No quiero aburrir con un artículo sobre el impacto que tuvo esta franquicia de forma académica, porque no lo encontraría honesto. Tampoco será una de esas clásicas columnas con cifras o algo parecido. Quiero contar cómo viví ese fenómeno porque, de alguna forma, la obra de Akira Toriyama marcó no solo mi infancia, sino la de gran parte de Latinoamérica y el mundo.
Creo que fue en 1996 donde escuché por primera vez sobre una serie que todos estaban viendo en Megavisión (canal televisivo ahora conocido como MEGA) a la salida del colegio. Al principio no le tomé mucha importancia hasta que un día lo sintonicé por accidente. Todavía recuerdo en qué parte iba: Era el arco de la Torre Músculo, cuando Gokú debía escalar por una estructura instaurada por la Red Ribbon (Patrulla Roja) para rescatar al líder de una aldea a la que había llegado recientemente.

Información proporcionada:
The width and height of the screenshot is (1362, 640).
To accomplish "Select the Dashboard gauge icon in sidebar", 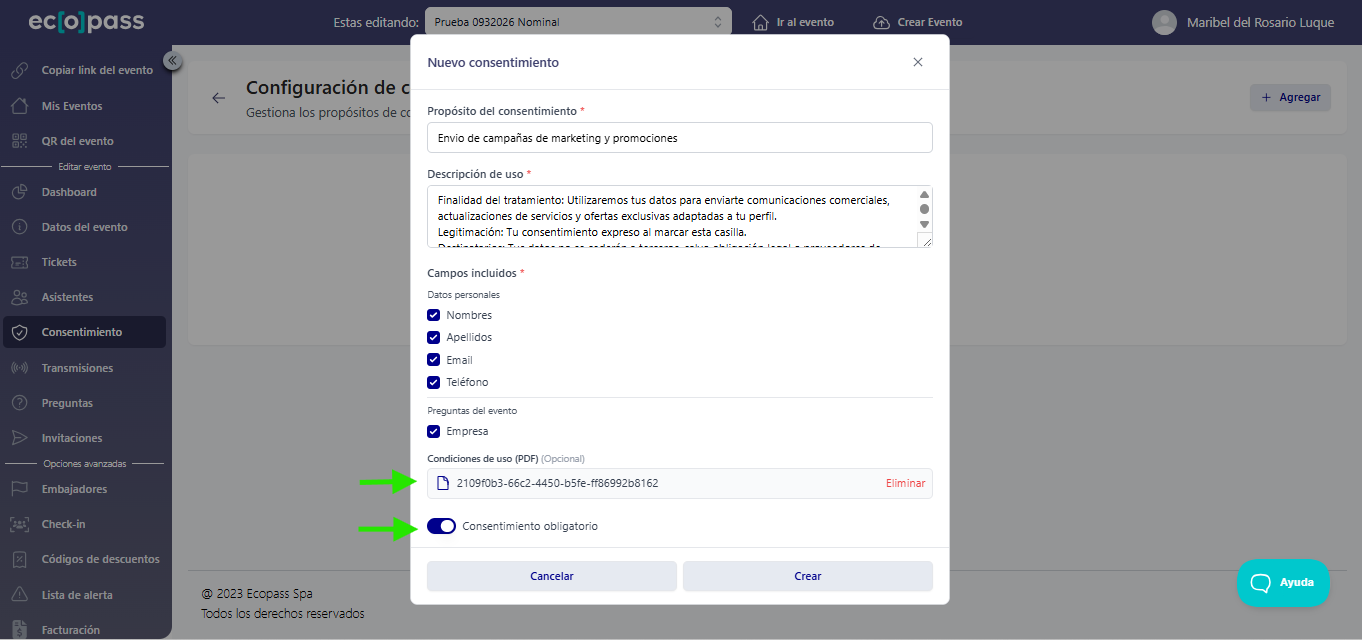I will point(21,191).
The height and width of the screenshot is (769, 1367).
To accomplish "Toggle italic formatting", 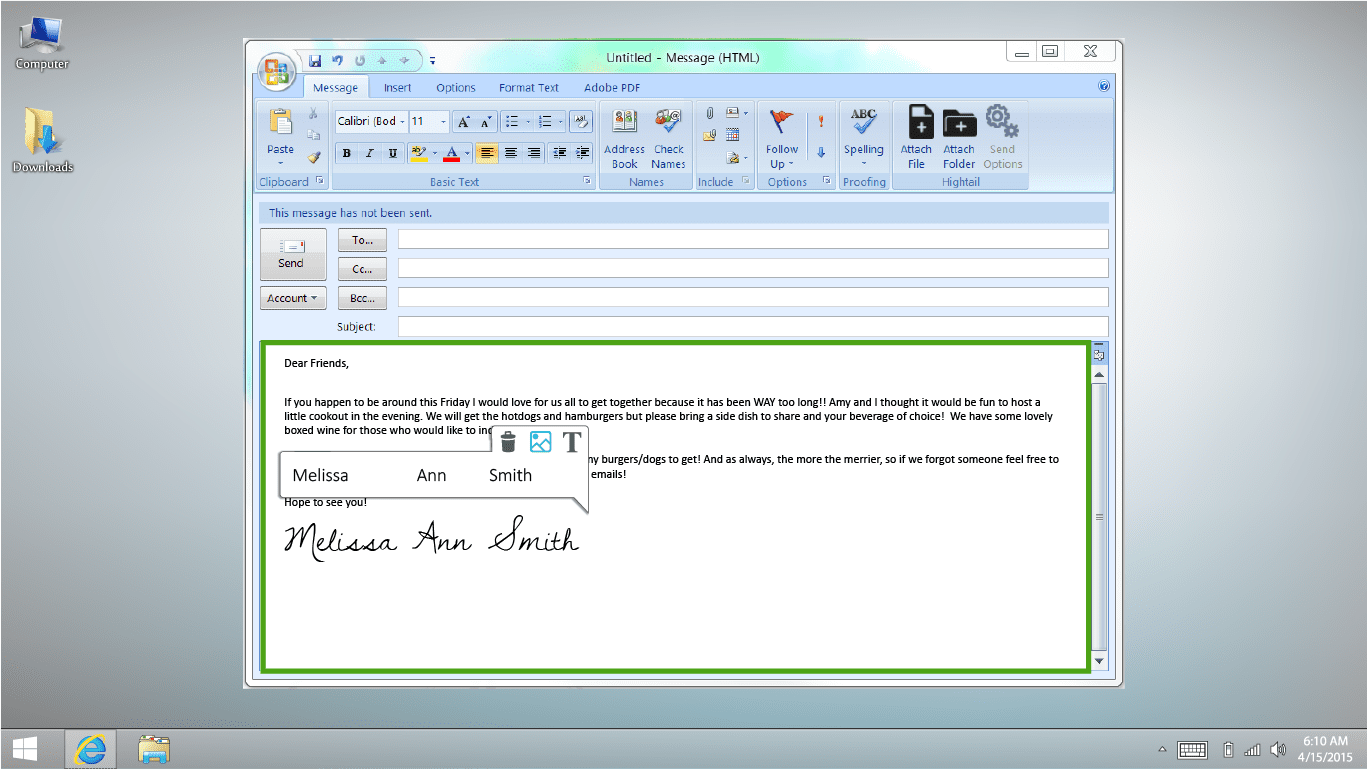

Tareas por realizar:
A - Transcriba sin cambios la parte del fragmento que se inicia con las palabras "No quiero aburrir" y concluye con "había llegado recientemente.".
B - Resuma el fragmento en dos oraciones.
El material que acompaña al fragmento no es necesario.

Respuestas correctas:
A -
No quiero aburrir con un artículo sobre el impacto que tuvo esta franquicia de forma académica, porque no lo encontraría honesto. Tampoco será una de esas clásicas columnas con cifras o algo parecido. Quiero contar cómo viví ese fenómeno porque, de alguna forma, la obra de Akira Toriyama marcó no solo mi infancia, sino la de gran parte de Latinoamérica y el mundo.
Creo que fue en 1996 donde escuché por primera vez sobre una serie que todos estaban viendo en Megavisión (canal televisivo ahora conocido como MEGA) a la salida del colegio. Al principio no le tomé mucha importancia hasta que un día lo sintonicé por accidente. Todavía recuerdo en qué parte iba: Era el arco de la Torre Músculo, cuando Gokú debía escalar por una estructura instaurada por la Red Ribbon (Patrulla Roja) para rescatar al líder de una aldea a la que había llegado recientemente.

B - Quien escribe no pretende hacer un artículo académico ni una columna con cifras, sino contar cómo vivió el fenómeno de la obra de Akira Toriyama, que marcó su infancia y la de gran parte de Latinoamérica y el mundo. Cree que fue en 1996 cuando oyó hablar por primera vez de la serie que todos veían en Megavisión y, tras sintonizarla por accidente, aún recuerda que iba en el arco de la Torre Músculo, en el que Gokú debía escalar una estructura de la Red Ribbon para rescatar al líder de una aldea.